Kamil Śleszyński: Input/Output

"Do You know what it’s like to be overwhelmed by fear? Total kind. The kind I felt when they opened the cell. You’re entering and there is this little bulb shining, 30W at most. You can barely see anything."

"Walls all singed, blackened. Beds weren’t better. Air was stinking and stifling, medium-sized window with net, grates and a wall two meters behind it. There was almost no light from that window. As if You entered the basement. Only three times worse. Hole. You consider yourself a normal person and there are only degenerates. Bald, skinny. Or the other way around – muscular. You’re standing there and saying to yourself: “Dear God. What the fuck have I got myself into?!” Then immediate fear. They’re gonna get you. I wasn’t able to sleep for two weeks. Every night I had my eyes wide open. Later, when I got used to it, I slept very well.

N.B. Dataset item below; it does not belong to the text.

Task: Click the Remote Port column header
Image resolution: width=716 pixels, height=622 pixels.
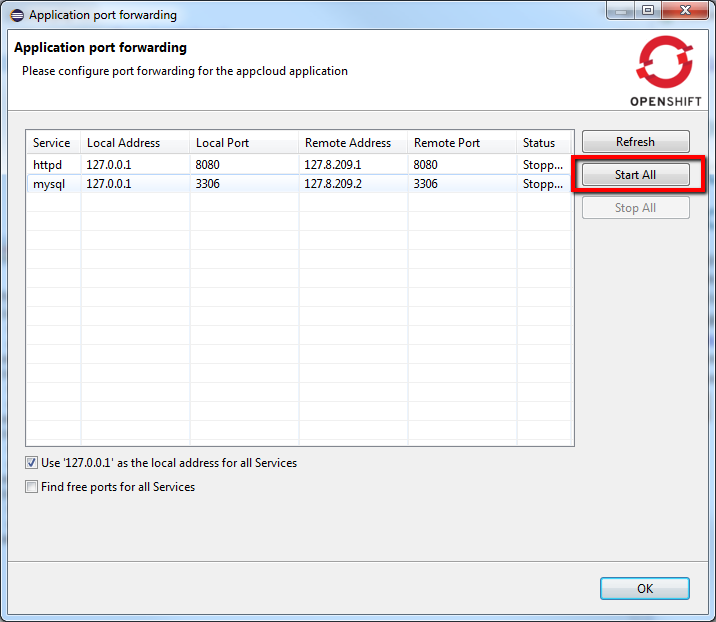Action: [x=447, y=143]
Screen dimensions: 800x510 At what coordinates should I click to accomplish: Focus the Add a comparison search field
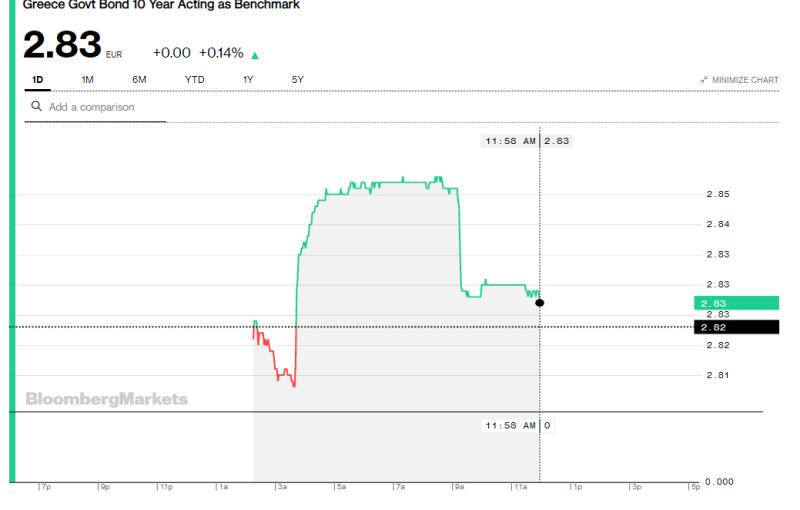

I have never slept that well in my life. Habits stayed with me. At home you’re switching the light off, in prison you don’t. One time I was at a hostel with a friend of mine. Conditions were so bad, we felt like in a cell. And there were bunk beds. And we waited for someone to come and switch the light off. That night was the first time I slept as well as in prison. I felt safe".
– Ula Krutul, "Input/Output", Bialystok 2015.